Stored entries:

-------

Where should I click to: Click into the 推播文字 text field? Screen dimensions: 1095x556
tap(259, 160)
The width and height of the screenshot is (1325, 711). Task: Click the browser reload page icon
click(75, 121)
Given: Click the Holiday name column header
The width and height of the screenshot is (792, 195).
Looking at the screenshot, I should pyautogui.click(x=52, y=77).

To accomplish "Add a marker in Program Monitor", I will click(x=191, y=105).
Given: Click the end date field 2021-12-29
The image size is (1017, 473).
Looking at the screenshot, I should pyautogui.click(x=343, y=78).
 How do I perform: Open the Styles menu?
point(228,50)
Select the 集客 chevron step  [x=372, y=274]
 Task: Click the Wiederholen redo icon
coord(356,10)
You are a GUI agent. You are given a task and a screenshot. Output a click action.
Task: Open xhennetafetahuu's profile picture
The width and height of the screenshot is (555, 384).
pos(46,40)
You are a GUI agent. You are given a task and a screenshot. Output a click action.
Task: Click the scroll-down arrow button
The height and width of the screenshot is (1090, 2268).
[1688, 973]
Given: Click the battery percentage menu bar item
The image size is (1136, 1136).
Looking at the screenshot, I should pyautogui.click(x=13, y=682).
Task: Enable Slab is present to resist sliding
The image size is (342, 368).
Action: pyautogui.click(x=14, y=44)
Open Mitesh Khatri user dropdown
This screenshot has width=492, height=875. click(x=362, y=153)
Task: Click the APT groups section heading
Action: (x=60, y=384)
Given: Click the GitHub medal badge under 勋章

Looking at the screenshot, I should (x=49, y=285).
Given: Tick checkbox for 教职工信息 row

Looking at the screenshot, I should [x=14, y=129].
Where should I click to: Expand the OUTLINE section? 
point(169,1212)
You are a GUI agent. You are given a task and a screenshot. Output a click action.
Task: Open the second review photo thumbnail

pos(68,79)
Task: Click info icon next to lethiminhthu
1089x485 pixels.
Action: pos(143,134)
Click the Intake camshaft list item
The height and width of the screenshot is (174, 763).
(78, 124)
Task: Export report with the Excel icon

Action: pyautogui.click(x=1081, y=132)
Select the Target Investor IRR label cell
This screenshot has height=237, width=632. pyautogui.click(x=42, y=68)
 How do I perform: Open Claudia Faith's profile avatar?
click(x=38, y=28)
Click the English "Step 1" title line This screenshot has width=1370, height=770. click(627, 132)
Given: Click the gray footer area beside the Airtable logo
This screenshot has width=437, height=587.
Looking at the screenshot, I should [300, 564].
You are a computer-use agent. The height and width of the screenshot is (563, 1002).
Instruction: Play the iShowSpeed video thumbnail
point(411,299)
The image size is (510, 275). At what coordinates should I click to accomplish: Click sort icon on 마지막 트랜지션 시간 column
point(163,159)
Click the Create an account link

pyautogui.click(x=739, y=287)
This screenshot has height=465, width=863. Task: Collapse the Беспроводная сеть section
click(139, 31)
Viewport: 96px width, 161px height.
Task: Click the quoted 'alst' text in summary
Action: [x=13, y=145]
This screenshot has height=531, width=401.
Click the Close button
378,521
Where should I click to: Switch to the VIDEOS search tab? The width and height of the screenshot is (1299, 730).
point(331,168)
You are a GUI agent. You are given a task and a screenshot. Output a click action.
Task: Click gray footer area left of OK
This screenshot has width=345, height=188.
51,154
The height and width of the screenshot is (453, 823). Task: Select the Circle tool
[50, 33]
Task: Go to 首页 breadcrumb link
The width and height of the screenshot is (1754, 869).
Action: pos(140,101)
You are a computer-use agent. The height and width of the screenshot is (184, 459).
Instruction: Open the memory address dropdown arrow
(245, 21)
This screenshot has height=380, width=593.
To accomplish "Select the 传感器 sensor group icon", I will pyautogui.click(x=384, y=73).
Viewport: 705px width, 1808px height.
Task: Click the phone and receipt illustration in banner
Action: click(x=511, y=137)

-------

### Short exercise
Update the lines above by replacing each "GUI agent" with "screen agent" and leaving everything else unchanged.

### Completed exercise
Where should I click to: Click into the 推播文字 text field? Screen dimensions: 1095x556
tap(259, 160)
The width and height of the screenshot is (1325, 711). Task: Click the browser reload page icon
click(75, 121)
Given: Click the Holiday name column header
The width and height of the screenshot is (792, 195).
Looking at the screenshot, I should pyautogui.click(x=52, y=77).

To accomplish "Add a marker in Program Monitor", I will click(x=191, y=105).
Given: Click the end date field 2021-12-29
The image size is (1017, 473).
Looking at the screenshot, I should pyautogui.click(x=343, y=78).
 How do I perform: Open the Styles menu?
point(228,50)
Select the 集客 chevron step  [x=372, y=274]
 Task: Click the Wiederholen redo icon
coord(356,10)
You are a screen agent. You are given a task and a screenshot. Output a click action.
Task: Open xhennetafetahuu's profile picture
The width and height of the screenshot is (555, 384).
pos(46,40)
You are a screen agent. You are given a task and a screenshot. Output a click action.
Task: Click the scroll-down arrow button
The height and width of the screenshot is (1090, 2268).
[1688, 973]
Given: Click the battery percentage menu bar item
The image size is (1136, 1136).
Looking at the screenshot, I should pyautogui.click(x=13, y=682).
Task: Enable Slab is present to resist sliding
The image size is (342, 368).
Action: pyautogui.click(x=14, y=44)
Open Mitesh Khatri user dropdown
This screenshot has width=492, height=875. click(x=362, y=153)
Task: Click the APT groups section heading
Action: (x=60, y=384)
Given: Click the GitHub medal badge under 勋章

Looking at the screenshot, I should (x=49, y=285).
Given: Tick checkbox for 教职工信息 row

Looking at the screenshot, I should [x=14, y=129].
Where should I click to: Expand the OUTLINE section? 
point(169,1212)
You are a screen agent. You are given a task and a screenshot. Output a click action.
Task: Open the second review photo thumbnail

pos(68,79)
Task: Click info icon next to lethiminhthu
1089x485 pixels.
Action: pos(143,134)
Click the Intake camshaft list item
The height and width of the screenshot is (174, 763).
(78, 124)
Task: Export report with the Excel icon

Action: pyautogui.click(x=1081, y=132)
Select the Target Investor IRR label cell
This screenshot has height=237, width=632. pyautogui.click(x=42, y=68)
 How do I perform: Open Claudia Faith's profile avatar?
click(x=38, y=28)
Click the English "Step 1" title line This screenshot has width=1370, height=770. click(627, 132)
Given: Click the gray footer area beside the Airtable logo
This screenshot has width=437, height=587.
Looking at the screenshot, I should [300, 564].
You are a computer-use agent. The height and width of the screenshot is (563, 1002).
Instruction: Play the iShowSpeed video thumbnail
point(411,299)
The image size is (510, 275). At what coordinates should I click to accomplish: Click sort icon on 마지막 트랜지션 시간 column
point(163,159)
Click the Create an account link

pyautogui.click(x=739, y=287)
This screenshot has height=465, width=863. Task: Collapse the Беспроводная сеть section
click(139, 31)
Viewport: 96px width, 161px height.
Task: Click the quoted 'alst' text in summary
Action: [x=13, y=145]
This screenshot has height=531, width=401.
Click the Close button
378,521
Where should I click to: Switch to the VIDEOS search tab? The width and height of the screenshot is (1299, 730).
point(331,168)
You are a screen agent. You are given a task and a screenshot. Output a click action.
Task: Click gray footer area left of OK
This screenshot has width=345, height=188.
51,154
The height and width of the screenshot is (453, 823). Task: Select the Circle tool
[50, 33]
Task: Go to 首页 breadcrumb link
The width and height of the screenshot is (1754, 869).
Action: pos(140,101)
You are a computer-use agent. The height and width of the screenshot is (184, 459).
Instruction: Open the memory address dropdown arrow
(245, 21)
This screenshot has height=380, width=593.
To accomplish "Select the 传感器 sensor group icon", I will pyautogui.click(x=384, y=73).
Viewport: 705px width, 1808px height.
Task: Click the phone and receipt illustration in banner
Action: click(x=511, y=137)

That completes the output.